К тому же хотя Владимир и не казался ему серьезно влюбленным в свою «кузиночку», а все-таки неловко было становиться между ними; да, вероятно, она и не променяла бы Владимира на него?

Позже, будучи при армии и узнав от Володи о том, что Наташа с теткой близко, в Систове, ухаживают за ранеными, Сергей не поддался желанию увидеться, чтобы не дать чувству снова одолеть его. Он даже ничего не ответил на их поклон, что стоило ему немалого усилия над собой.

Держась, таким образом, вдали от искушения и будучи в постоянных разъездах с поручениями беспокойного Скобелева, он все-таки часто думал о Наташе: она — та хорошая русская девушка, которая давно грезилась ему и во сне, и наяву; он знал, что в женской молодежи есть такие славные характеры, но искать их ему было некогда, — так всегда занят он был и настоящими работами, и мыслями, предположениями о будущих.

«Есть, да не про нашу честь, — смеялся он внутренно над собой, — это цветы, которые надобно культивировать; за ними надобно ухаживать и в прямом, и в переносном смысле, а нашему брату, вечному работнику, нет на это времени; нам надобно довольствоваться теми дичками, которые растут под ногами, около которых нет традиционного билетика: „Мять и рвать воспрещается“».

Случайная встреча его, раненного, с Наталкой как сестрой милосердия перевернула все соображения, и теперь, после двухмесячного «сна наяву», он был как в тумане от неожиданности и полноты счастья. Ясно было, что она искренна, и этого было довольно; недостатки в их характерах и разные другие препятствия, которые могли бы находиться на пути осуществления его надежды на хороший исход дела, не могли изменить сущности его; главное решено, остальное он обдумает и, конечно, устроит «по-хорошему».

Владимир Половцев невольно представился ему при этих мыслях; что, если он захочет стать поперек дороги? Правда, воля Наташи и ее полная искренность в выборе должны быть приняты во внимание; к тому же ведь товарищ его благоразумен и не захочет разыграть мавра, на роль которого, пожалуй, и не имеет права, но… кто знает? Володя молод, горяч и к этому гвардейский офицер, т. е. с экзальтированными понятиями о чести, особенно в делах любви…

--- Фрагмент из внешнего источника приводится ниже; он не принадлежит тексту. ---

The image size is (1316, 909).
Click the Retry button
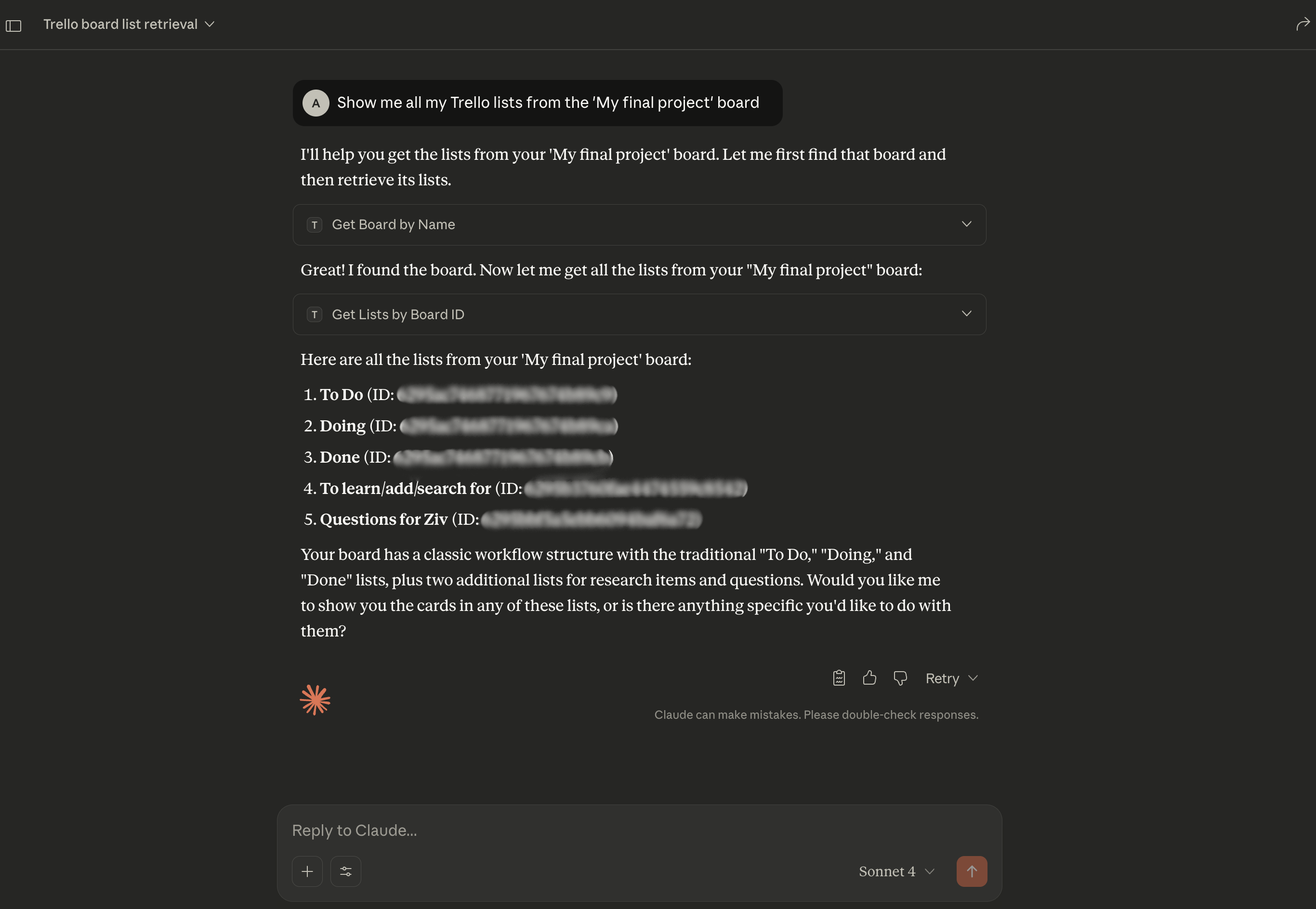[x=942, y=678]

«Ну, что ж, я готов на все, — мелькнуло в голове Верховцева, — даже и на глупость…»

С другой стороны, с какой стати он будет отказываться от любви девушки? Черт побери! Серьезно говоря, почему ему не быть семьянином? Ведь он уже довольно поработал, и семейное счастье не было бы в данном случае похоже на известную малороссийскую галушку, готовою сваливающуюся в рот.

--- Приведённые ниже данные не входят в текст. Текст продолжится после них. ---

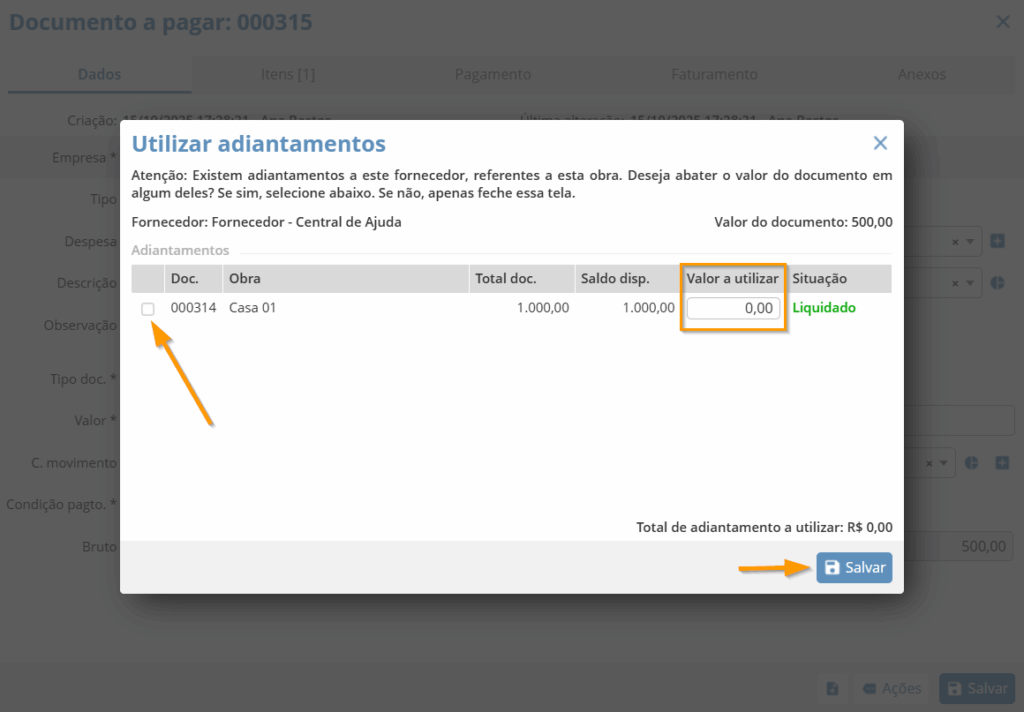Click the plus icon beside Despesa field
Image resolution: width=1024 pixels, height=712 pixels.
(997, 241)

Вероятно, все устроится и в этом случае, как часто сбывалось то, что намеченное в общих чертах сначала казалось трудно осуществимым, главным образом, из-за его недоверия к «своему счастью», своего рода суеверия, которое за ним водилось.

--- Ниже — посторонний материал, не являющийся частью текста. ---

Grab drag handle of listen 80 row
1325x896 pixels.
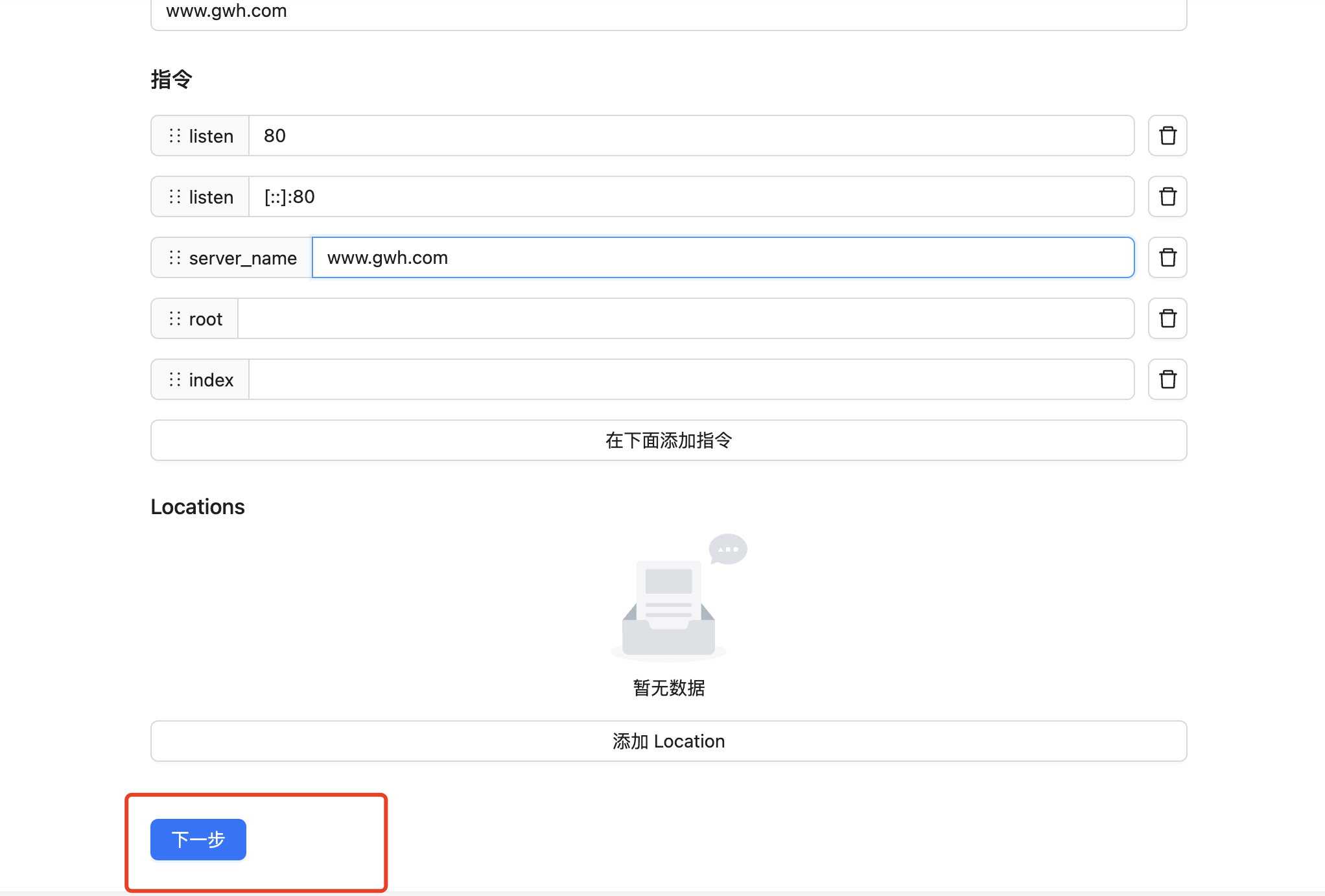(x=174, y=136)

К работам своим, например, он приступал всегда с маленькою дозой этого суеверия, со страхом, не надеясь осилить разных трудностей, и только благодаря настойчивому труду доводил их до конца; много поработавши и даже выстрадавши, повертывал дело в свою пользу, заставлял судьбу улыбнуться ему.

В противность распространенному убеждению, что постоянное счастье портит человека, Сергей убедился из опыта, что лично его успех только бодрил, сообщал новые силы, давая право рассчитывать, что, осиливши раз, осиливши другой, осилит и третий. Тем не менее всякий новый труд казался ему тяжелее предыдущего: «Ну, да, — рассуждал он, — то вышло потому, что было легче по существу, а вот с этими трудностями, наверное, не совладать, нет материала, мало данных!»

«Нет, не могу, — часто говорил он себе, — надобно отказаться, бросить; выходит слабо, дальше будет еще хуже, скажут, что я опустился, потерял талант…» — и нужны были огромные усилия воли, чтобы не поддаться таким рассуждениям, после которых, в лучшем случае, работа оставлялась, и он принимался пока за другую, — этот прием часто удавался, — а в худшем — бросалась, рвалась или иначе уничтожалась, чтобы уж не иметь возможности возвратиться к ней, постылой.